La Reconfiguración de Actores Políticos

Por Humberto Caspa, Ph.D

La elección especial de esta semana comprobó que las medidas radicales –de la izquierda o la derecha— no coinciden con el proyecto del electorado californiano. El gobernador Arnold Schwarzenegger quiso configurar un sistema político conservador a través del voto popular y por medio de una medida populista. Su ego Hollywoodense le engañó. Ahora tendrá que pagar sus impertinencias y necedades políticas a corto y a mediano plazo.

Si el gobernador y los empresarios que lo ampararon en el proceso electoral desearon aniquilar a los grupos sindicales del sector público, el tiro les salió por la culata. En vez de debilitarlos los fortalecieron. Después de su reciente victoria, tanto los maestros de las escuelas, el plantel administrativo del sector público, profesores universitarios, bomberos, entre otros, se encuentran en un momento de reorganización de sus bases y refortalecidos por los resultados de esta semana. Irónicamente, en vez de debilitarlos, Schwarzenegger dio a los sindicatos el elemento necesario para su supervivencia.

Dado los acontecimientos recientes, no creo que exista algún dirigente político o algún grupo en la sociedad que se contraponga a los sindicatos públicos o privados del estado. Aunque Ud. no lo crea, en esta semana fuimos testigos de un hecho histórico dentro del movimiento social de la región: el resurgimiento de los sindicatos y los grupos sociales organizados.

Con los resultados electorales de esta semana, las metas programáticas de los sindicatos se extienden a un futuro inmediato. Tal como sucedió con el ex gobernador Pete Wilson, quién apoyó un proyecto que menguaba al movimiento organizado, Schwarzenegger ya se ha convertido en el foco natural de organización de los grupos sociales para las elecciones del próximo año. Wilson pagó caro por amparar a una proposición cuyo sesgo antisindical fue motivo de una respuesta masiva por parte de los grupos sindicales. Schwarzenegger no solo tiene que responder por una o dos sino por cuatro proposiciones virulentas contra los trabajadores públicos.

En este sentido, el futuro político del gobernador está mancillado. Los sindicatos ya conocen su vulnerabilidad y van a hacer todo lo humanamente posible para que en las elecciones del próximo año se cambie el “cachorro” del capitolio en Sacramento. Ahora más que nunca prefieren a un burro (demócrata) que a un elefante (republicano).
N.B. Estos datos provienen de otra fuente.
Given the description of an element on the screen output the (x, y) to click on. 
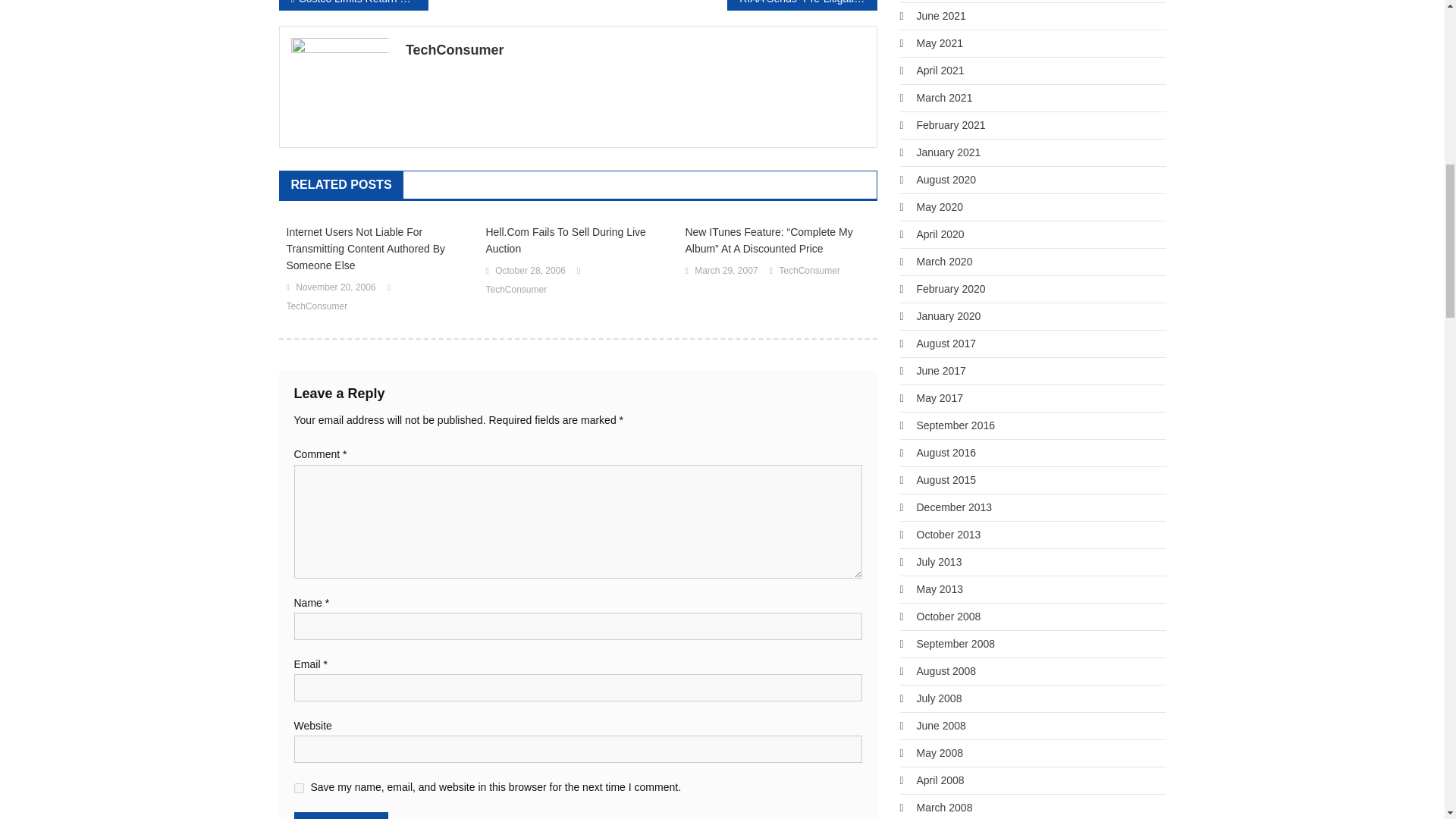
November 20, 2006 (335, 288)
TechConsumer (316, 306)
Post Comment (341, 815)
TechConsumer (809, 271)
Post Comment (341, 815)
yes (299, 787)
TechConsumer (515, 289)
March 29, 2007 (725, 271)
Given the description of an element on the screen output the (x, y) to click on. 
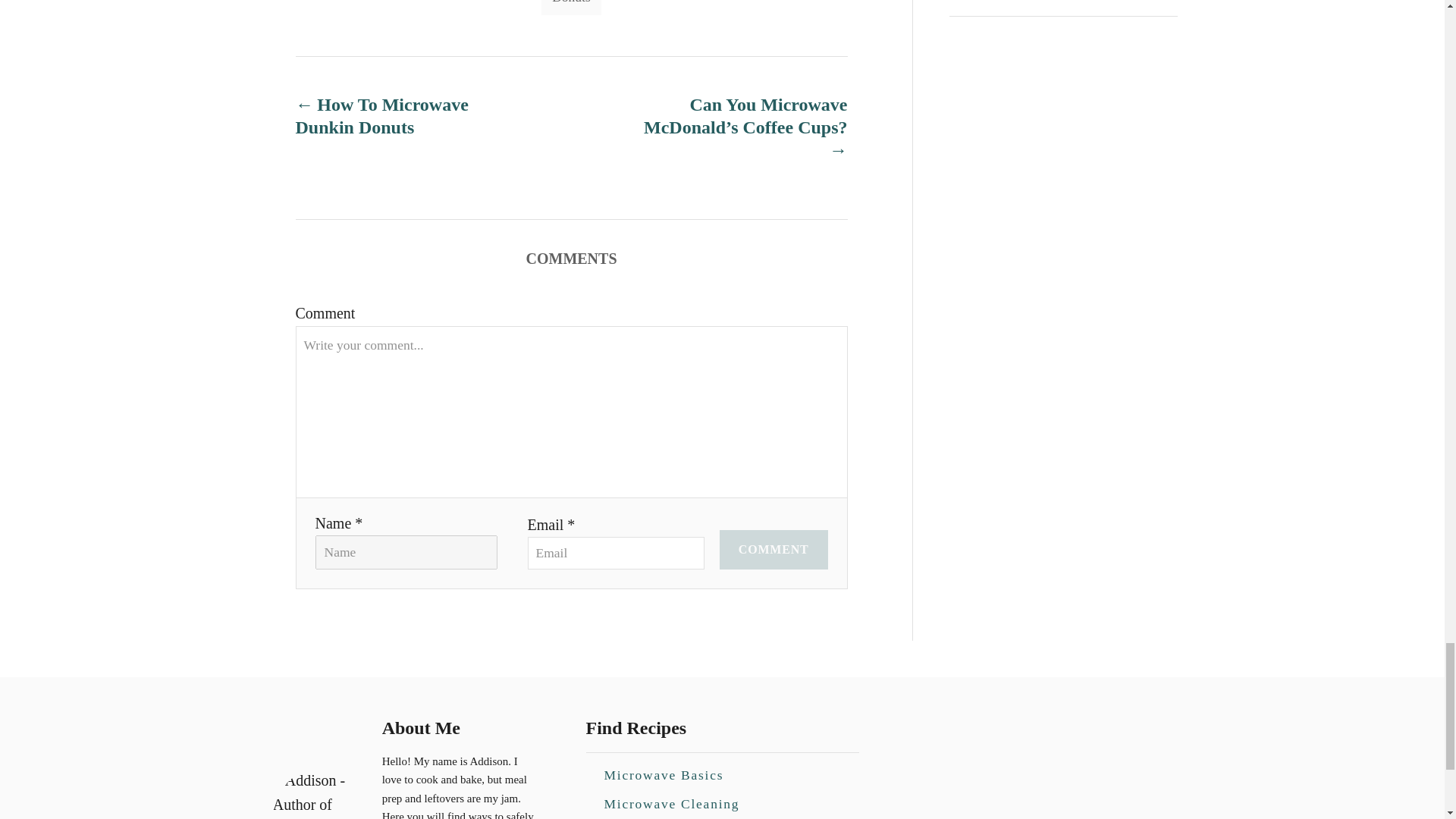
Microwave Cooking (669, 817)
How To Microwave Dunkin Donuts (405, 115)
Microwave Cleaning (671, 803)
Microwave Basics (663, 774)
Donuts (571, 7)
COMMENT (773, 549)
Given the description of an element on the screen output the (x, y) to click on. 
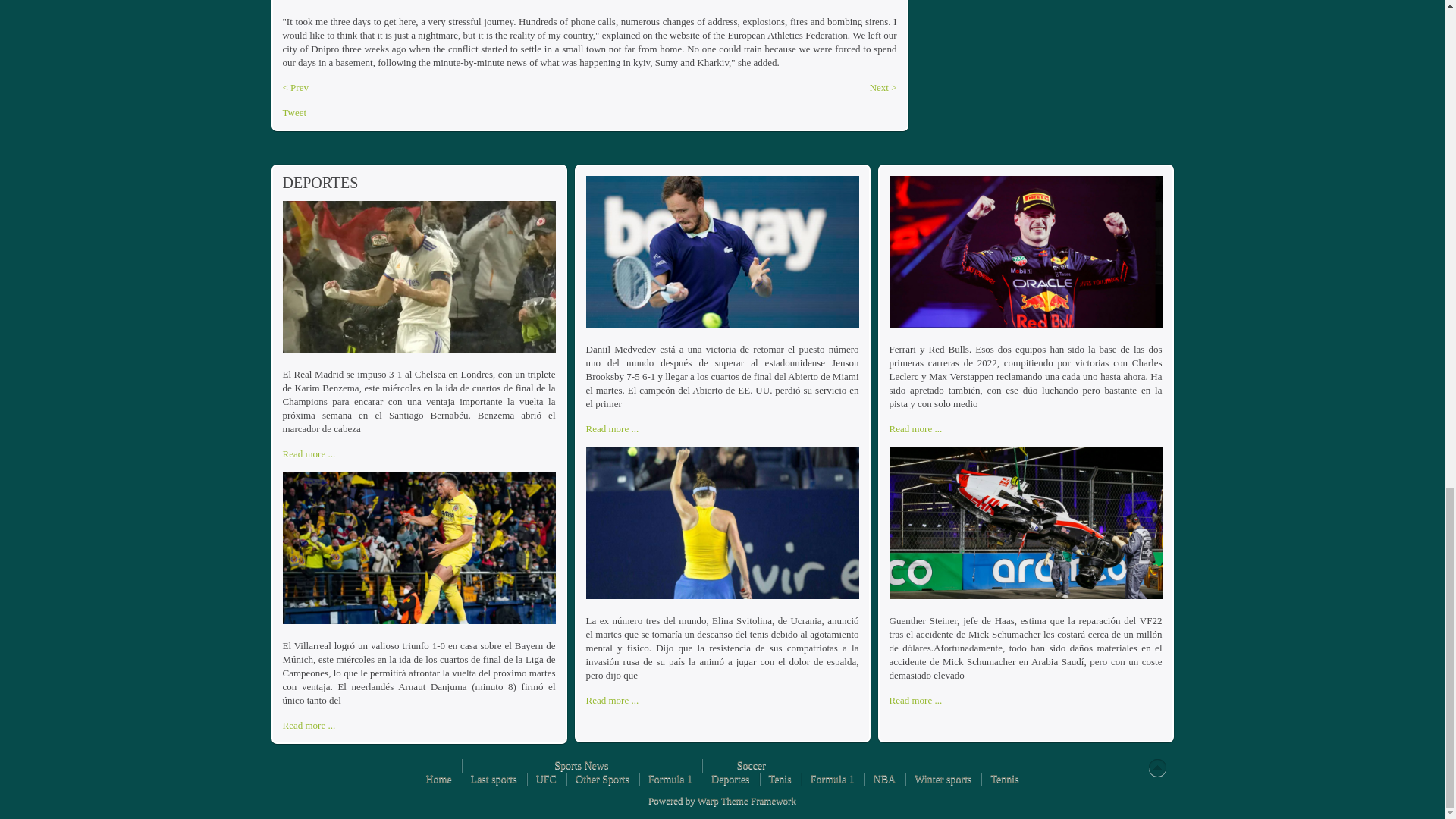
Tenis (780, 779)
Read more ... (612, 428)
Other Sports (601, 779)
Soccer (750, 766)
Read more ... (612, 700)
Tweet (293, 112)
Read more ... (308, 725)
Formula 1 (670, 779)
Winter sports (942, 779)
Read more ... (308, 454)
Sports News (581, 766)
Formula 1 (832, 779)
Tennis (1003, 779)
Read more ... (915, 428)
Last sports (493, 779)
Given the description of an element on the screen output the (x, y) to click on. 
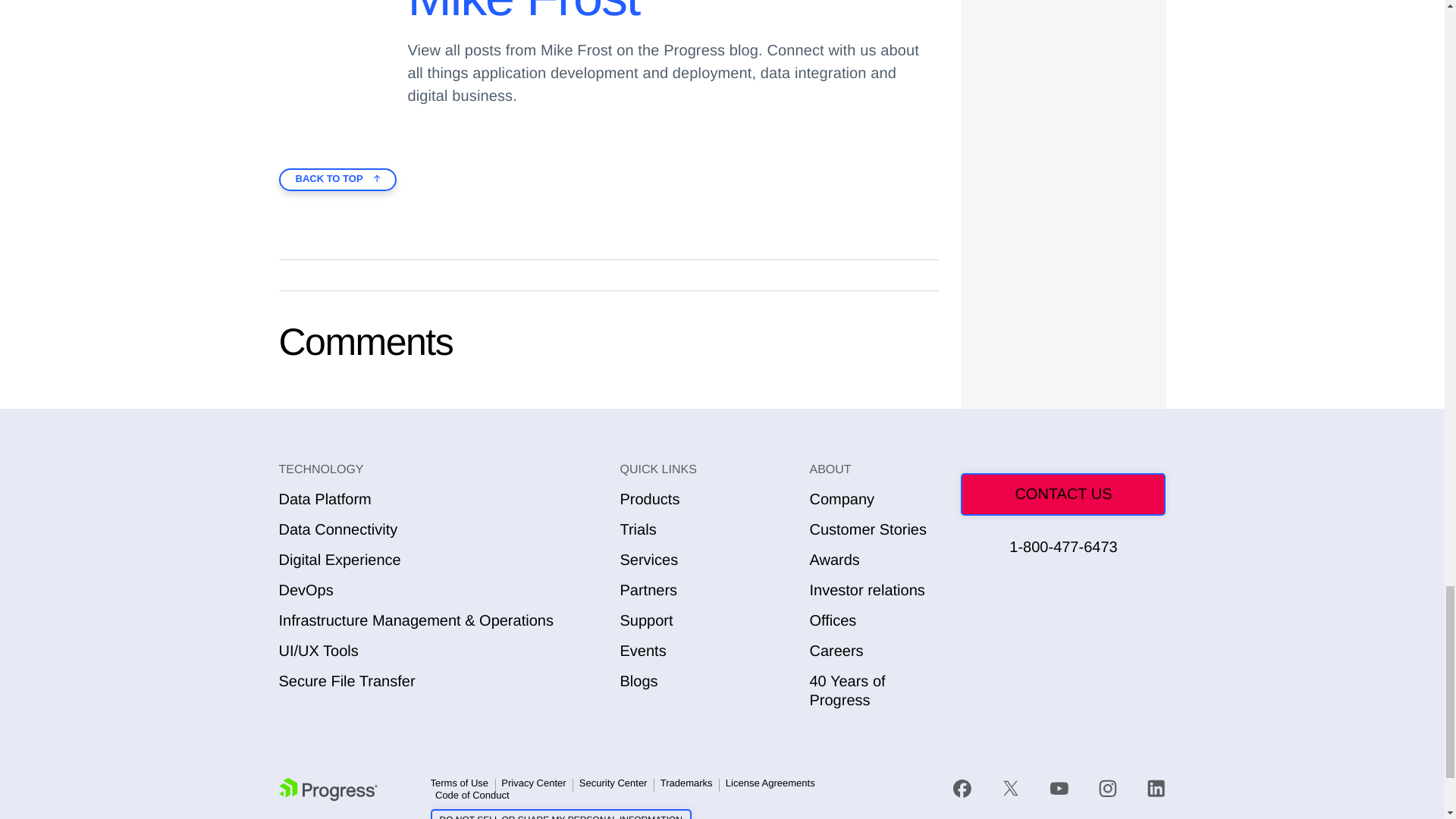
instagram (1107, 788)
X (1010, 788)
LinkedIn (1156, 788)
facebook (970, 788)
Facebook (962, 788)
Instagram (1107, 788)
Progress (328, 789)
YouTube (1058, 788)
X (1011, 788)
youtube (1059, 788)
Given the description of an element on the screen output the (x, y) to click on. 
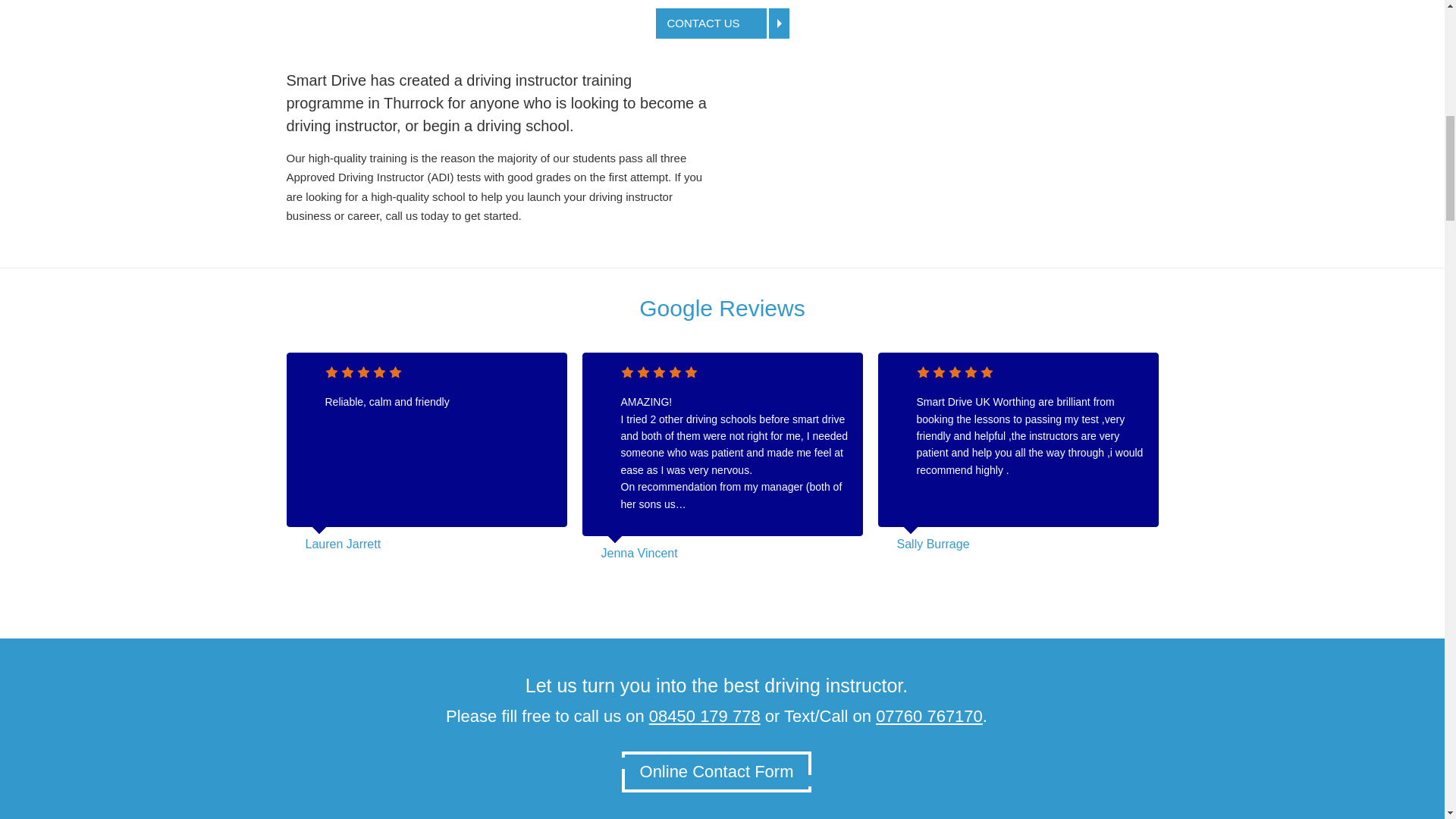
Jenna Vincent (638, 553)
Sally Burrage (932, 543)
Lauren Jarrett (342, 543)
CONTACT US (722, 23)
Given the description of an element on the screen output the (x, y) to click on. 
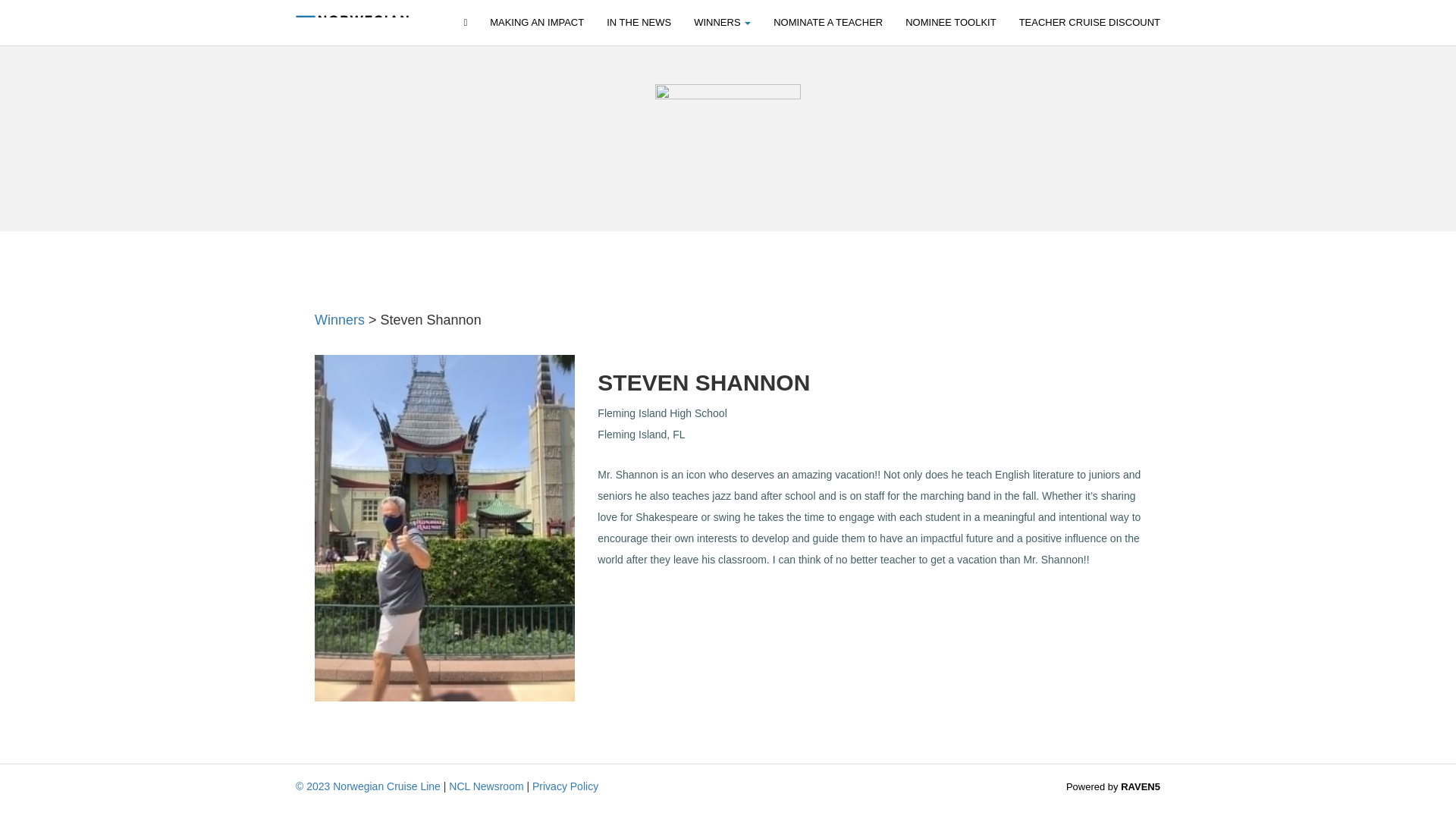
MAKING AN IMPACT (537, 22)
TEACHER CRUISE DISCOUNT (1089, 22)
Privacy Policy (565, 786)
Winners (721, 22)
NOMINEE TOOLKIT (950, 22)
WINNERS (721, 22)
Powered by RAVEN5 (1112, 786)
NCL Newsroom (485, 786)
NOMINATE A TEACHER (827, 22)
In The News (638, 22)
Given the description of an element on the screen output the (x, y) to click on. 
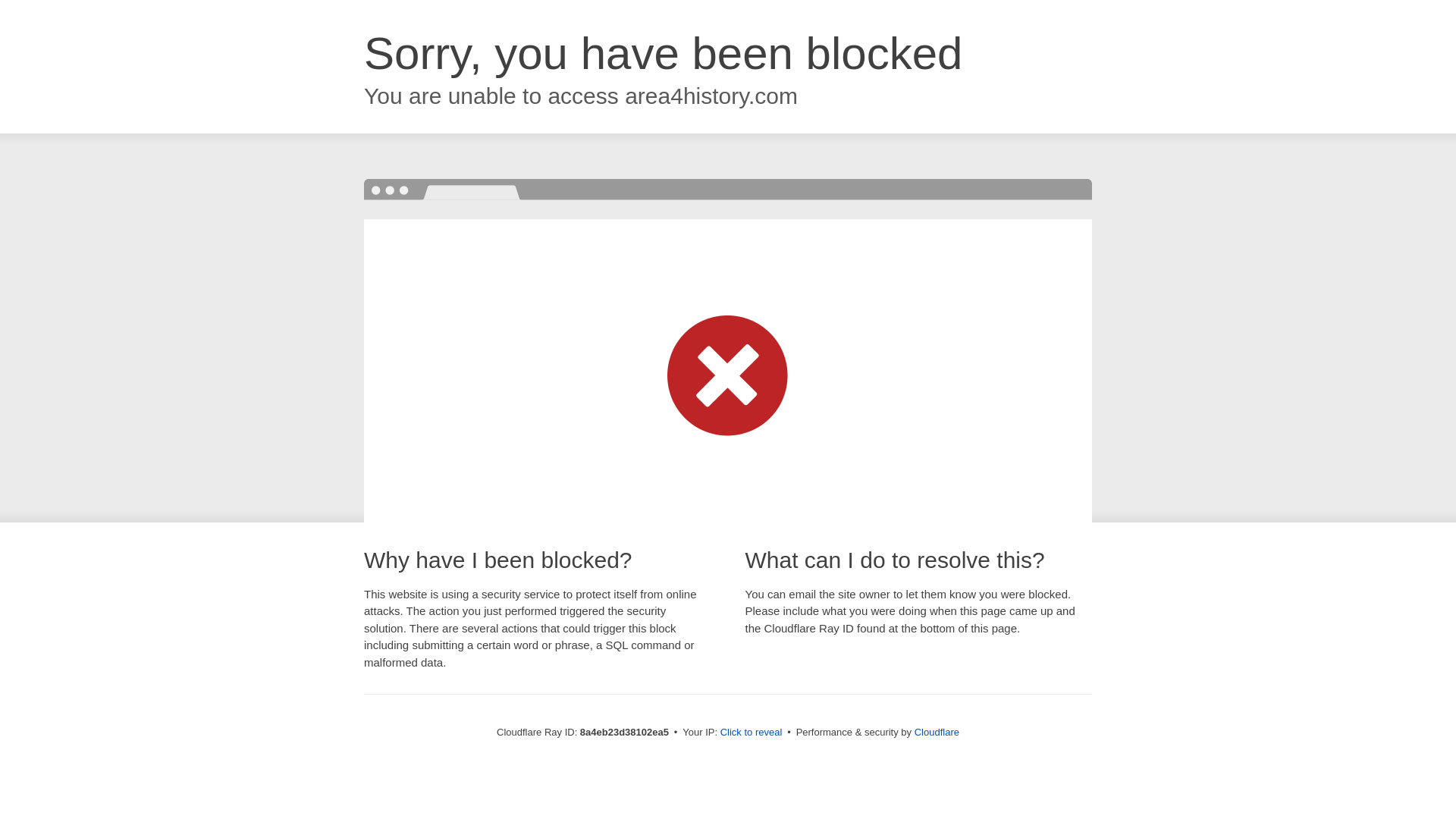
Cloudflare (936, 731)
Click to reveal (751, 732)
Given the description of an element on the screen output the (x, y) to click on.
Sin embargo, al gobernador todavía le resta un año de su periodo administrativo. Si quiere tener una pizca de aspiración para las elecciones del próximo año, es importante que termine el coqueteo con los grupos extremistas e individuos recalcitrantes (paganos o religiosos) de su partido. Ya no le conviene recibir lecciones políticas de Pete Wilson, ni le sirven las recomendaciones económicas de Milton Friedman, caracterizadas de una ortodoxia irracional del libre mercado; tampoco le debe interesar ir a la iglesia con Pat Robertson. Todos ellos representan el germen irrisorio de una cultura política retrógrada más que conservadora.

El otro día Schwarzenegger sostuvo que “no tenía ningún problema con simpatizantes o miembros del partido demócrata.” No simplemente eso, sino que se “acostaba con una de ellas todas las noches.” Supongo que su cama es amplia, bien acolchonada, con sábanas de seda y decorada al estilo mandarín. Yo creo que no sería tan mala idea, especialmente para cambiar su imagen ultra-derechista, invitar a Warren Beatty, Barbara Boxer, a los “girlie men” de Sacramento e incluso al alcalde de Los Angeles Antonio Villarraigosa, a compartir unos momentos de éxtasis político en su alcoba Hollywoodense. No creo que su esposa Maria Shiver se ponga celosa.

En todo caso, el gobernador necesita entender, de una vez por todas, que en Sacramento los problemas se solucionan a través de compromisos y no de imposiciones políticas. Desde que empezó a gobernar, ignoró por completo a los repre-sentantes del electorado californiano. Paradójicamente, fue la misma población la que se encargó de recordarle que debe negociar con sus representantes. No hay otra salida.